Он почти бежал, и она едва успевала держать его в поле зрения, прося, умоляя остановиться, но Драко только всё стремительнее уходил прочь. Он с силой распахнул главные двери и выбежал на улицу, распугав столпившуюся у входа детвору. Не задумываясь, что она оставила своё пальто в Выручай-комнате, Гермиона выскочила вслед за ним и попала под ледяной ливень. Она бежала, что есть сил, не смотря себе под ноги, и в этот момент ей было плевать, что на улице дико холодно и она уже почти промокла насквозь. В голове стучала лишь одна отчаянная мысль: «Не дай ему уйти!», которая подгоняла её, давала силы и веру, что, может быть, ещё не всё потеряно.
— Драко, умоляю, остановись! — отчаянно прокричала ему Гермиона, почти догнав его, и услышала в ответ резкое:
— Нам больше не о чем разговаривать, Грейнджер.
— Нет, я должна объяснить… — не сбавляя темп, проговорила Гермиона.

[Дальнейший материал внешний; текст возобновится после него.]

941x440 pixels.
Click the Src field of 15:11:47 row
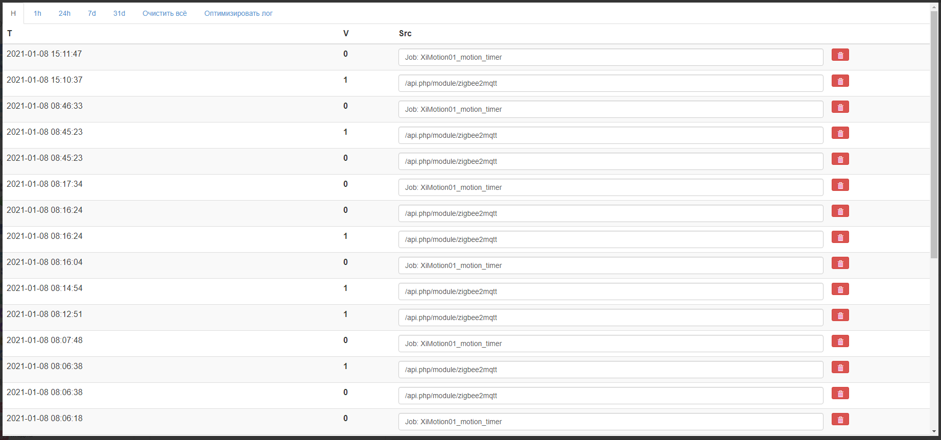click(610, 57)
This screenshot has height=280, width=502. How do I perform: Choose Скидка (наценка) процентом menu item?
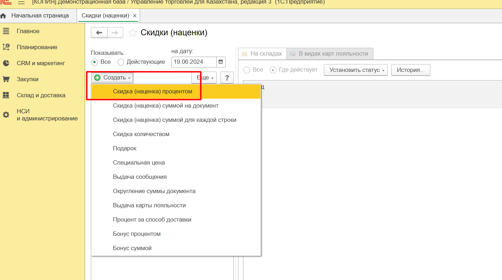[152, 92]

Но Драко будто не слышал её, продолжая стремительно идти в сторону Хогсмида. Его кулаки были крепко сжаты, тело напряжено, и Гермиона всхлипнула, внезапно осознав, что, возможно, больше никогда не увидит его, что если он сейчас уйдёт, то уже никогда не вернётся.
И в последней отчаянной попытке его остановить она прокричала, собрав все чувства из глубины сердца, сосредоточив все эмоции в одной фразе, слетевшей с губ:
— Я люблю тебя!
Как только слова вырвались наружу, в небе прогремел гром и сверкнула молния, словно в ответ на её полный безумия порыв, и Драко замер.
Очень медленно он обернулся и с исказившимся лицом тихо переспросил:
— Что ты сказала?
Гермиона, вдохнув полной грудью, сделала два смелых шага к нему и повторила:
— Я люблю тебя, Драко! Ты единственный, кого я когда-либо любила.
Но он уже отрицательно качал головой, а в его глазах плескалась боль:
— Нет, Грейнджер, ты никогда не любила меня.
— Я любила, Драко! И люблю до сих пор! — упрямо топнула ногой Гермиона, злясь на саму себя, на свою глупость.
— Тогда зачем ты это сделала, Грейнджер? — с жестокой, горькой усмешкой произнёс Драко, делая к ней шаг. — Зачем лишила нас памяти, зачем… Зачем, Гермиона?
В его глазах было так много боли, разочарования и презрения, что она всхлипнула, стараясь сдержать слёзы.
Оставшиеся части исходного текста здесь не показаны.